Aumento da taxa de mortalidade infantil no Brasil
Enviada em 29/10/2019
Antes da Revolução Industrial era comum as famílias terem muitos filhos, pois sabiam que não viveriam por muito tempo ou até não chegariam a nascer. Entretanto, com o passar do tempo e com o avanço da tecnologia, foram criados diversos métodos contraceptivos, o que permitiu que os casais passassem a ter menos filhos. Porém, isso não foi capaz de eliminar a taxa de mortalidade infantil completamente. Atualmente, no Brasil, essa taxa tem crescido, principalmente, pela ausência de saneamento básico e por haver uma falta de assistência e orientação às gestantes.
Nos dias de hoje, mulheres grávidas que vivem em locais com carência de água tratada, esgoto a céu aberto e sem coleta de lixo, por exemplo, estão mais suscetíveis a gerarem crianças prematuras. Segundo a Organização Mundial da Saúde (OMS), 270 mil mães perdem seus filhos por passarem por situações como essa, em que o bebê morre por contrair alguma doença ou por não ter tido uma gestação saudável.
Além disso, a assistência a uma mulher grávida é responsável por garantir uma gestação saudável.
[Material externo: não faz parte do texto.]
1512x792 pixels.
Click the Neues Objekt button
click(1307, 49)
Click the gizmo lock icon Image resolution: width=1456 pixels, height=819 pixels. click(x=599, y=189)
Entretanto, muitas mulheres, principalmente as que vivem em periferias, não possuem esse auxílio, o que faz com que elas passem por gravidez e partos arriscados, tanto para elas quando para os bebês. Ademais, muitas acabam atrasando o aleitamento materno, o que aumenta o risco de morte da criança em até 80%, segundo a Organização das Nações Unidas (ONU).
Dessa forma, medidas precisam ser tomadas para que a taxa de mortalidade infantil deixe de crescer. O Ministério das Cidades deve localizar as regiões que tenham ausência de saneamento básico e, dentro de um prazo, reverter à situação. Além disso, as Organizações Não Governamentais (ONGs) devem implementar palestras nas comunidades referentes a gravidez, de modo a informar as grávidas sobre a necessidade de buscar assistência médica, para assim, garantir uma gravidez saudável. Essas palestras serão realizadas uma vez ao mês, por voluntários das ONGs e em locais públicos de convivência. Agindo assim e pensando nas palavras de Mahatma Gandhi, “o futuro depende do que é feito no presente”, em alguns anos a taxa de mortalidade infantil diminuirá.